====== TEXT SEGMENT ======

# IMBA bridge designs question



## RockyMt (Jan 29, 2011)

Does the IMBA publication "Building Singletrack" contain a set of pre-engineered wooden bridge designs for specific widths and spans. I have seen a set of pre-engineered designs referred to as "old IMBA" but I have not yet purchased the current publication.

Thanks


----------



## BonkedAgain (Aug 23, 2005)

The Singletrack Solutions book (not sure if that is the follow-on to the book you reference) only does a broad overview on most topics, and it dedicates maybe a page to general bridge pros/cons. I have a few trail building books and none of them really have more than a couple basic designs. I think you will do best by going to Trail Bridge Catalog, Trail Bridge Drawings


----------



## thumpduster (Nov 19, 2008)

====== DATA EXTRACT ======

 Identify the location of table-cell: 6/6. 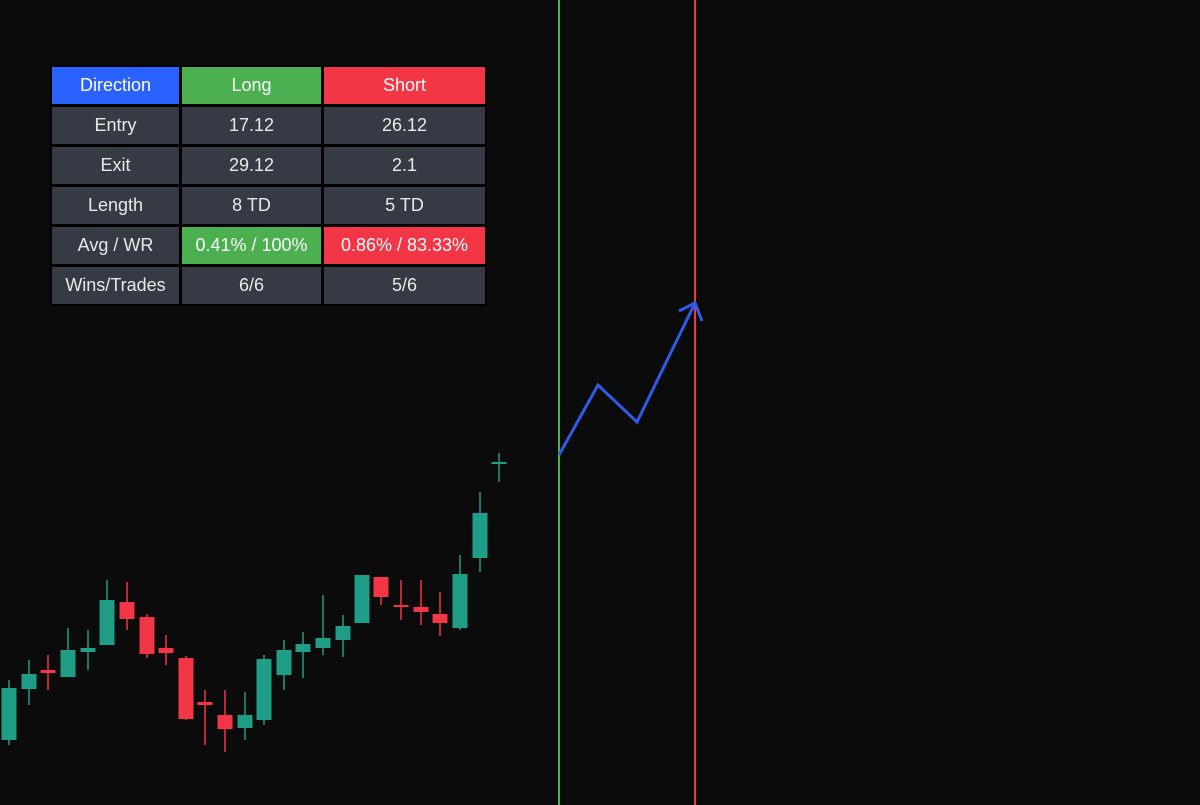
(252, 286). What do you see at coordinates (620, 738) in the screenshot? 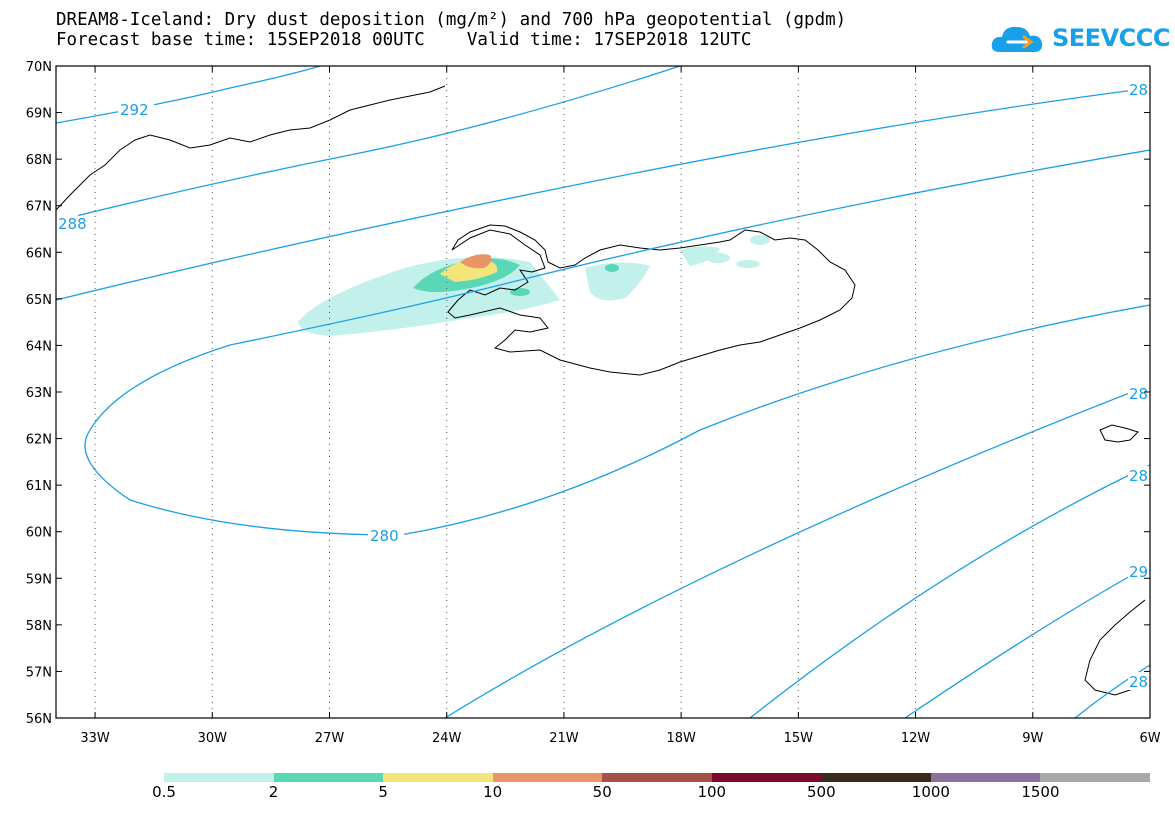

======

## TASKS TO CARRY OUT
• 1. In the bridge-design thread, why does BonkedAgain point RockyMt to the Trail Bridge Catalog and Trail Bridge Drawings instead of a trail-building book? Answer in one to three sentences.
• 2. Name every username that heads a post in the bridge-design thread.
• 3. Transcribe the bridge-design thread starting with "## RockyMt (Jan" and going on through "(Aug 23, 2005)".

## SOLUTIONS BY TASK
• 1. BonkedAgain says the Singletrack Solutions book gives only a broad overview of most topics and spends maybe a page on general bridge pros and cons. BonkedAgain also says that none of their trail-building books has more than a couple of basic designs.

• 2. RockyMt, BonkedAgain, thumpduster

• 3.
## RockyMt (Jan 29, 2011)

Does the IMBA publication "Building Singletrack" contain a set of pre-engineered wooden bridge designs for specific widths and spans. I have seen a set of pre-engineered designs referred to as "old IMBA" but I have not yet purchased the current publication.

Thanks


----------



## BonkedAgain (Aug 23, 2005)